A partir daí, tudo aconteceu muito rápido. Ele saiu da sala, e logo chegou uma enfermeira para me preparar. Ela saiu, e chegou o cara do Raio X. Até tentei argumentar, mas não dava mais. Só pedi um avental de chumbo para a nenê. Depois veio alguém me dar uma injeção. E alguém colocou uma toquinha. E alguém fazia o Rê assinar um monte de papéis, autorizações, e sei lá mais o quê. Desta última, só me lembro que a menina disse que eu poderia tomar uma anestesia geral. Aí eu entrei em pânico. Onde já se viu! Todo esse trampo, e eu iria dormir durante o parto? Nem a pau, Juvenal!
Em 10 minutos eu já estava na maca correndo pelos corredores do hospital até o centro cirúrgico. Eu não via o Rê, e só sabia repetir: cadê meu marido, cadê meu marido. Chegando lá, foram precisos 6 COREANOS para me transferir para a mesa cirúrgica. E injeção de um lado, monitor em outro, um monte de gente me preparando, demarcando a região do corte, e eu discutindo com o anestesista.
– Olha, a peridural não é a mais indicada. Talvez seja preciso uma raquidiana.
– Nem pensar. Eu quero a peridural.
– Mas você vai sentir a cirurgia.
– Sentir dor?
– Não, só um incômodo.
– Moço, depois de 32 horas de parto, EU AGUENTO QUALQUER COISA.
E o Rê chegou. E a cirurgia começou. O Rê viu absolutamente tudo, e eu senti absolutamente tudo. Parecia que estava tomando uma surra. E estava mesmo, porque ela era muito grande.
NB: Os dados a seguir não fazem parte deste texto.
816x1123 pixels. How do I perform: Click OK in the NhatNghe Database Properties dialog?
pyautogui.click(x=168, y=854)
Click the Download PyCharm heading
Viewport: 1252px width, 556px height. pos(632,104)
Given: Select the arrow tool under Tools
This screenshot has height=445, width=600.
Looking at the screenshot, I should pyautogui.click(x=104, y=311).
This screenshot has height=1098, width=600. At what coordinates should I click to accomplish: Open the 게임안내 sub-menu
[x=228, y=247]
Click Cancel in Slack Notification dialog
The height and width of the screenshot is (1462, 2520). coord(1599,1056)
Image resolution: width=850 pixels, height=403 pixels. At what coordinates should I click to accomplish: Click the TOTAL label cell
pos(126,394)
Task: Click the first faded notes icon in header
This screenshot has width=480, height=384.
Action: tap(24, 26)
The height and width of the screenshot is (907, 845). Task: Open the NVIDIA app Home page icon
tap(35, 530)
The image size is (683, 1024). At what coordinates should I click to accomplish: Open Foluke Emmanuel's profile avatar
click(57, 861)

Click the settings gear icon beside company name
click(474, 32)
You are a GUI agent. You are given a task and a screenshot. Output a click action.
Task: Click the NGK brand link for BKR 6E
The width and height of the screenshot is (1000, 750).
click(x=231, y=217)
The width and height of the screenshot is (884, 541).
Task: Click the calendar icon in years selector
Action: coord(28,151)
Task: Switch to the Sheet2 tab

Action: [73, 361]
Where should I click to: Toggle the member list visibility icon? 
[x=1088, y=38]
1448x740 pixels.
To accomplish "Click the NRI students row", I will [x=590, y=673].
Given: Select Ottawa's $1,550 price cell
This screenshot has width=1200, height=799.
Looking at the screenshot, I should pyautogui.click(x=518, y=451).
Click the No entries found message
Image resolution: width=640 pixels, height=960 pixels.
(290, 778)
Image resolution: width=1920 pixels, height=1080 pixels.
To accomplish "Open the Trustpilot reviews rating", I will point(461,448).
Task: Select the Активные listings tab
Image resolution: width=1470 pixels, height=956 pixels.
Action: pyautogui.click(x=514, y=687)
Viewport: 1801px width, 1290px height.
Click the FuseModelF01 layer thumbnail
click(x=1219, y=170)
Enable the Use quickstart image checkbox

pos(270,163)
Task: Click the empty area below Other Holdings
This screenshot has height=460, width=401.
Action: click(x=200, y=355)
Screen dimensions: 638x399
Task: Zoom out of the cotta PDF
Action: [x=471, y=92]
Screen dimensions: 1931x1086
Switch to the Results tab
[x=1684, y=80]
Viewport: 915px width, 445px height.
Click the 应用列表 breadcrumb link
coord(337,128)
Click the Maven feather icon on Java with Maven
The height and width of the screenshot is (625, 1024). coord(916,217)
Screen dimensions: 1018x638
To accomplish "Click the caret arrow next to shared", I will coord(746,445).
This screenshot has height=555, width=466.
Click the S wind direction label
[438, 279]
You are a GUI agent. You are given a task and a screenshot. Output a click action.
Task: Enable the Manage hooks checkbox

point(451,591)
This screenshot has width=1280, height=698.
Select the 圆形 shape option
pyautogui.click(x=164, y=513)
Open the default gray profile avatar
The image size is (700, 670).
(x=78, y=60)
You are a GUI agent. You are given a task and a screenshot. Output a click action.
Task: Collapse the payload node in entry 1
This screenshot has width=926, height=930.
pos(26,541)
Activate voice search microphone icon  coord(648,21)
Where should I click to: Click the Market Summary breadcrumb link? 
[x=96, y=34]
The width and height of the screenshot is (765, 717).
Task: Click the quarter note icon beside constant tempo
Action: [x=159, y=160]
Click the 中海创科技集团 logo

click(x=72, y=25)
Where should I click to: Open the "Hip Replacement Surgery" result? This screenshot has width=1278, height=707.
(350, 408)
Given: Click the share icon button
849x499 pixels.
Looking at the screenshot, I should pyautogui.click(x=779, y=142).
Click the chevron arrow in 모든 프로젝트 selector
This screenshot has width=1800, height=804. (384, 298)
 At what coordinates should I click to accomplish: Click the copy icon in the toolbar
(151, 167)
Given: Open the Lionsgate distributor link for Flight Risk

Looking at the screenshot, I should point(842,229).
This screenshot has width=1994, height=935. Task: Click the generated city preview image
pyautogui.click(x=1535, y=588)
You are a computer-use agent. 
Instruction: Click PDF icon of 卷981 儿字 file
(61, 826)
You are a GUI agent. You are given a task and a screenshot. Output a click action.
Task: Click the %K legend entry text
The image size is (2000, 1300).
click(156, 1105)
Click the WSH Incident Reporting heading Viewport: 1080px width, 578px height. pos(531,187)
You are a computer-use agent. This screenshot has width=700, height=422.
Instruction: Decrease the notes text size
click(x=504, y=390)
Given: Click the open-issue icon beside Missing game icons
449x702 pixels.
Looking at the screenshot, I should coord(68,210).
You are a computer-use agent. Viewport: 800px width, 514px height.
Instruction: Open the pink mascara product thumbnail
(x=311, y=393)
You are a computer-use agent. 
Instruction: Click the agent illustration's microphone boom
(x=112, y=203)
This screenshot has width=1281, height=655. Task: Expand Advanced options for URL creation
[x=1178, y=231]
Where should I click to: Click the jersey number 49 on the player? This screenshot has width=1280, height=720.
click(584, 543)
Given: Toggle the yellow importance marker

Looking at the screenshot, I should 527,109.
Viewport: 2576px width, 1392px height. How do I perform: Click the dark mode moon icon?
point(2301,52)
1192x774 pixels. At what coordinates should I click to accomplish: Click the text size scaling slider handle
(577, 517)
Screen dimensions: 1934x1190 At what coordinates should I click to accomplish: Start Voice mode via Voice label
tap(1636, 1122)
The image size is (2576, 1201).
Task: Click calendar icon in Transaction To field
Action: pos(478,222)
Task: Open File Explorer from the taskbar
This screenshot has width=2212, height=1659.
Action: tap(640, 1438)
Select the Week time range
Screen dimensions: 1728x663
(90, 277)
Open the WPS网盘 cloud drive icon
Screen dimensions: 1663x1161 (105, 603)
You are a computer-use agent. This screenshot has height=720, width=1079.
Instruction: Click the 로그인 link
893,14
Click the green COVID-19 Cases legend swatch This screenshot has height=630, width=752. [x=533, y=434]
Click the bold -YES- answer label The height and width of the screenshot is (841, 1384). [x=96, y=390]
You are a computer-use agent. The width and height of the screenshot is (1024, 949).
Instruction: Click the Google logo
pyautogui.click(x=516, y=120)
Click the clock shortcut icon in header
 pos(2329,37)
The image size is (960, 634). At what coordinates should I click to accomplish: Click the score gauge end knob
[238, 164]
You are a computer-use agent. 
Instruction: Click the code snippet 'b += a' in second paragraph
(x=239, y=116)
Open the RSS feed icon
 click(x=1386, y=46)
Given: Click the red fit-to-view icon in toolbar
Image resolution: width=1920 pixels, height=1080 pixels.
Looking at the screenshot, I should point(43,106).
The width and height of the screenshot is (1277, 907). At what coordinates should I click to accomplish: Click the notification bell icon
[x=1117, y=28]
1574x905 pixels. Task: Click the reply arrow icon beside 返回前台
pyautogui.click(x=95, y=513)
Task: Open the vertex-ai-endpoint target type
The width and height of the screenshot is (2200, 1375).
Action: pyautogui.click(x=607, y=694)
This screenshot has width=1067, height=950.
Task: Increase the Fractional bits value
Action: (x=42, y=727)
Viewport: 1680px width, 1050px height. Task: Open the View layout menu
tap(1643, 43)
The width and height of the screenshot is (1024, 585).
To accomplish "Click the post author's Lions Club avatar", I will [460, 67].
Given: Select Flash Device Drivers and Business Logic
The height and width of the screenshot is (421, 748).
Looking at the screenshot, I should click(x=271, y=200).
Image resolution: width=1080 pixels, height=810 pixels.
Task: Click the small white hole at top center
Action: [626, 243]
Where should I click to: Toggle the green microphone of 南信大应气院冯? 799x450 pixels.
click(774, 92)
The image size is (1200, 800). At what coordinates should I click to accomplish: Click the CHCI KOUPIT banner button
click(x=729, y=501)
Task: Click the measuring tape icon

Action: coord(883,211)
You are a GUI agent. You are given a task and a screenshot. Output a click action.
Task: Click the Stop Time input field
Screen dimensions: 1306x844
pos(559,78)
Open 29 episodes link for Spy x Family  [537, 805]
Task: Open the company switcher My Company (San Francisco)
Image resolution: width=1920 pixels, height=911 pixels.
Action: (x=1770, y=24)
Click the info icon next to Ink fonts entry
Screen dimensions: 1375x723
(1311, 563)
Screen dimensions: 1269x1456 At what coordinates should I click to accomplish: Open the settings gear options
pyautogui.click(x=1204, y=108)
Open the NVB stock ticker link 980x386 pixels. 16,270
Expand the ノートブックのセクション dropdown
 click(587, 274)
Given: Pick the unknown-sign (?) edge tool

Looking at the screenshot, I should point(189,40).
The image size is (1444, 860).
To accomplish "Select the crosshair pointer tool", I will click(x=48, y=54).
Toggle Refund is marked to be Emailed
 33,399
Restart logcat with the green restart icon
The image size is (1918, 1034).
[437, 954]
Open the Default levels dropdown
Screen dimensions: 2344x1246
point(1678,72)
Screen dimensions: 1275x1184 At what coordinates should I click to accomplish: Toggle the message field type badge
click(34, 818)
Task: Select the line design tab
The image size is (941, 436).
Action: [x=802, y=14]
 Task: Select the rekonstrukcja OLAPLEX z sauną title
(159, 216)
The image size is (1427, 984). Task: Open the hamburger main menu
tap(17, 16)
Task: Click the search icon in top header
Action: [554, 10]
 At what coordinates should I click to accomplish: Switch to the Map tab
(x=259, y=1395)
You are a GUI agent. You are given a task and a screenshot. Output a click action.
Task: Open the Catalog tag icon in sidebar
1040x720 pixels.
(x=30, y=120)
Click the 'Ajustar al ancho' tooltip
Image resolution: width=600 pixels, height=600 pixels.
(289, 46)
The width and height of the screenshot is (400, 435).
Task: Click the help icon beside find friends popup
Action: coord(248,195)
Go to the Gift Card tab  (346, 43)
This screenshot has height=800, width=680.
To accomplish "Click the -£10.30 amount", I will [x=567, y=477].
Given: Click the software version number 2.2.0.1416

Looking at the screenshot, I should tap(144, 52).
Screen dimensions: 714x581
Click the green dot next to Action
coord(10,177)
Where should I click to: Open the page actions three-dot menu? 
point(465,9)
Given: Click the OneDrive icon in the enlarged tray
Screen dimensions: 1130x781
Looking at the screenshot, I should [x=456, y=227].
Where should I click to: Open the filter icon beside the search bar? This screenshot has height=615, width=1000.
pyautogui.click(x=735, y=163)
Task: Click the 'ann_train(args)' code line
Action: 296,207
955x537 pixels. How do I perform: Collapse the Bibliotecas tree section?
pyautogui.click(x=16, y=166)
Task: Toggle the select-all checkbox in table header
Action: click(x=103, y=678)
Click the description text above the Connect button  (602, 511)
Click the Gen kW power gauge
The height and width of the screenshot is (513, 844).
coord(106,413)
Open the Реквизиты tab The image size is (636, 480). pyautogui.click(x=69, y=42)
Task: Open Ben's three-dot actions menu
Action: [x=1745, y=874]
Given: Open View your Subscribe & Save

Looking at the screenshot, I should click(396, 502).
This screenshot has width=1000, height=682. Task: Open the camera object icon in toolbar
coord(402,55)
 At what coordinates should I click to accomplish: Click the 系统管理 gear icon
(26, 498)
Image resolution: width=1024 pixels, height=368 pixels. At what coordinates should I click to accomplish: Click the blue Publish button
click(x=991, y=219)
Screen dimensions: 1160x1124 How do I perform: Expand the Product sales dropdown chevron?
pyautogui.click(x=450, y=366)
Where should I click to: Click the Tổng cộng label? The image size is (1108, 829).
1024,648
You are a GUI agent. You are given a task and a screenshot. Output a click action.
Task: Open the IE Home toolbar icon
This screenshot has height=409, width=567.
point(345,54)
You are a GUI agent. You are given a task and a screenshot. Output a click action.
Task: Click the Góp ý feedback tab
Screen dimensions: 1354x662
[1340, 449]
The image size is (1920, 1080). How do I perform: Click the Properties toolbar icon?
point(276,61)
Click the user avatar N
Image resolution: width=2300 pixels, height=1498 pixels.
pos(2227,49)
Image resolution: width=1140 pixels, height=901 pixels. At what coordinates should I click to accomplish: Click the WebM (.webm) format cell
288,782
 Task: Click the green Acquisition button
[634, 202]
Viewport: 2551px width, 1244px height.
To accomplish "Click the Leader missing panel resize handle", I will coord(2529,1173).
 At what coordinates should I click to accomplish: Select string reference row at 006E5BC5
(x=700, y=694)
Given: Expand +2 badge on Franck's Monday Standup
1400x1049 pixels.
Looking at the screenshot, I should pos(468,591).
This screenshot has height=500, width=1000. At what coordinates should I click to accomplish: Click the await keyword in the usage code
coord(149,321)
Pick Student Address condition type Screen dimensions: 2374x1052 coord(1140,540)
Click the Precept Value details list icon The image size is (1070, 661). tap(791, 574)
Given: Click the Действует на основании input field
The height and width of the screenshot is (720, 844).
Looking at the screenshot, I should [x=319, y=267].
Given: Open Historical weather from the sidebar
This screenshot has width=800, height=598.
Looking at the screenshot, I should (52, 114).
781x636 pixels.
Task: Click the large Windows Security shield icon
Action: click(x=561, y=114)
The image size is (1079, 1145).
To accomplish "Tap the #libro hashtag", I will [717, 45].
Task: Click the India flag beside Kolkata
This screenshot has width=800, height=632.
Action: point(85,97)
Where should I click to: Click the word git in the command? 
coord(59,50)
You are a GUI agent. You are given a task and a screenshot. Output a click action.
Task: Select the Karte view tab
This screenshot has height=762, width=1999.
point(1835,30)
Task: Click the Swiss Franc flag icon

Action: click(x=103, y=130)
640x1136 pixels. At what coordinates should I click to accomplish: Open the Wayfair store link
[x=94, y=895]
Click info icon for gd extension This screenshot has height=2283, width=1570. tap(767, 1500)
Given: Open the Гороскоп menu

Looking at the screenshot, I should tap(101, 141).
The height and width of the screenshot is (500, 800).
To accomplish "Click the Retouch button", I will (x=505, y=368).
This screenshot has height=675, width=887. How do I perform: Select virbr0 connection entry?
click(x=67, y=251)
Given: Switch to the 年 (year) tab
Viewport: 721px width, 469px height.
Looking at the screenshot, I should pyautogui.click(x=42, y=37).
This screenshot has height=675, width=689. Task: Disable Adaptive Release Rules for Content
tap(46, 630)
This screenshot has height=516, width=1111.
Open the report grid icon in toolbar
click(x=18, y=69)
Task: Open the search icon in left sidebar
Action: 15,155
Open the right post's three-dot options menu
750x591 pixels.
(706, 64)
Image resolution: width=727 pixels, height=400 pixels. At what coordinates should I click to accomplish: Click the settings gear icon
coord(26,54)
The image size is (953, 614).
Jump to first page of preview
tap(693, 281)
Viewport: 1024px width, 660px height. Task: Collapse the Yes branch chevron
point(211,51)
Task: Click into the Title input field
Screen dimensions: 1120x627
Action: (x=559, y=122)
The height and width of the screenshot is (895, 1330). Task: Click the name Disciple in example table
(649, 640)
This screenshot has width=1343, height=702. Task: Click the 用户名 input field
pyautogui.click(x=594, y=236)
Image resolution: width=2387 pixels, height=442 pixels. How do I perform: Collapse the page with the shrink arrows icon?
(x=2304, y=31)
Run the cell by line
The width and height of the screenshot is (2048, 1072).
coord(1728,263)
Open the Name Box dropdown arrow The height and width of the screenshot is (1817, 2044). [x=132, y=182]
Às 6:43, a Beatriz nascia. Ouvir o choro dela foi algo indescritível, e quando a colocaram perto de mim eu me pus a chorar. Óbvio! Bem, naquele momento vem uma enfermeira desesperada:
– NÃO CHORA, NÃO CHORA!
Minha pulsação subiu descontroladamente. E depois o Rê me disse que começou a jorrar muito sangue do corte, que ainda estava aberto. Opa… foi mal…
O Rê saiu com ela para o berçário, e eu fiquei lá tendo as coisas colocadas no lugar e costurada. A sensação era surreal. A partir daquele momento, nossas vidas estavam alteradas, para sempre.
A melhor mudança de todas, e a nova aventura só estava começando!!